One of the speakers leading this session was Patrick Collier. Patrick is an independent arts producer and the executive director of Access All Areas, a UK-based theatre company that make urban, disruptive performance by learning disabled and autistic artists. These theatre and dance projects raise issues that are important to the broader disability rights movement.
A recent project was a collaboration between Graeae Theatre, La Fura Dels Baus, and 100 disabled artists local to Chennai, India. The show played to about 11,000 people in one night, demonstrating the scale of the audience that these types of open-access community-driven projects can reach.
The theatre project in Chennai was fuelled by a social consideration of disabled experience, which looks at the disabling factors of social context, rather than individual impairments. The social model of disability argues that it is social structures that disable people, rather than a perceived “difference” or medical diagnoses. For example, a wheelchair user is usually able to access a space that has ramps, lifts and even floor surfaces. When appropriate accessibility measures are not in place, however, a wheelchair user is disabled. This idea can be extended to people’s attitudes, when social attitudes towards disabled people can often be as disabling as any physical structure. It is therefore the environmental and social factors – often encapsulated in society’s lack of allowance for variety in people’s access needs – that disables people. These conversations within the Chennai project led to the development of skills training workshops with local disabled people and local organisations, culminating in a large-scale production led by D/deaf and disabled artists. The performance involved 24-metre-tall puppets, a chorus of D/deaf dancers, a ‘human net’ operated by wheelchair users with performers suspended 50+ metres in the air, and other high-spectacle elements.

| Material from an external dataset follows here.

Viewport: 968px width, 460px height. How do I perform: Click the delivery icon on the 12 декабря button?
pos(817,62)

The project was directed by Graeae’s Amit Sharma, who identifies as disabled. Involvement of disabled cast members moved the conversation away from a charity model that often disempowers disabled people by treating them as victims or unable to lead – and sparked debate and questions about the barriers disabled people face in getting involved not just with projects like this, but with other aspects of modern Indian society too. How are the homes they live in – sometimes low-quality shared accommodation such as hostels – adapted to their access needs? Why do buses and other forms of public transport not have disabled access? Difficulties in these areas meant that participants sometimes struggled to get to rehearsals and performances, initiating high-profile public conversations in the media about how these structures could change in Chennai and beyond. The project also focused on the question of how Graeae Theatre and other western practitioners ensure these conversations are led by local people and appropriate specifically for India, and not an imposed version of western ideas around the social model of disability.

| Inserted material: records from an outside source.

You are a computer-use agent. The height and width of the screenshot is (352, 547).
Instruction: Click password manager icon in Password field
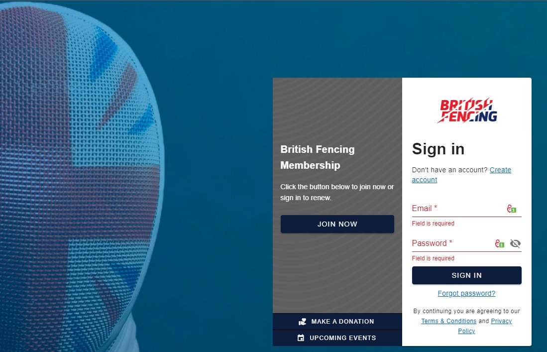499,244
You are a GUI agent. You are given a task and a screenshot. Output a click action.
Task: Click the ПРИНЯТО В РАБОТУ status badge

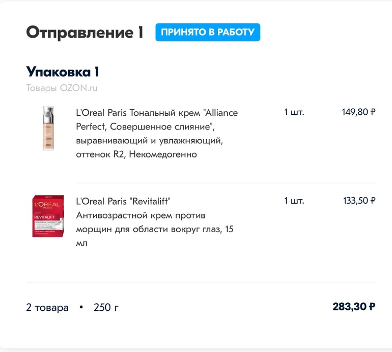[208, 32]
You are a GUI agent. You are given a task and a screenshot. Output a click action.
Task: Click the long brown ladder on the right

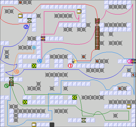97,34
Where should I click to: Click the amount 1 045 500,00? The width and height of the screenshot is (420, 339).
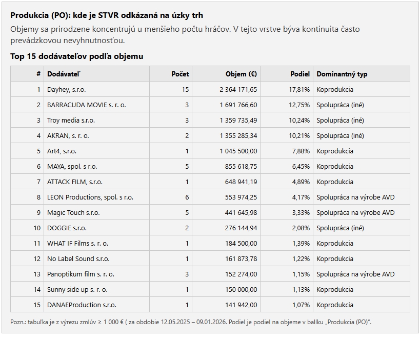[x=238, y=151]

Another project Patrick was involved in was MADHOUSE re:exit, a production led by learning disabled and autistic artists from the award-winning performance company Access All Areas. The production reflected on the history of people with learning disabilities being institutionalised – i.e., put into care systems run by the state – and how their treatment by society would often lead to ‘secondary handicaps’, as described before using the social model of disability. The full show was seen by over 2,000 people, but also received a lot of media coverage, and so is estimated to have reached around 1,200,000 people across the UK via national broadcasters and viral digital content. Patrick emphasised the value of working with high-profile theatre- and film-makers to achieve the kind of reach seen by this and the Chennai project, as well as their ability to emotionally engage audiences.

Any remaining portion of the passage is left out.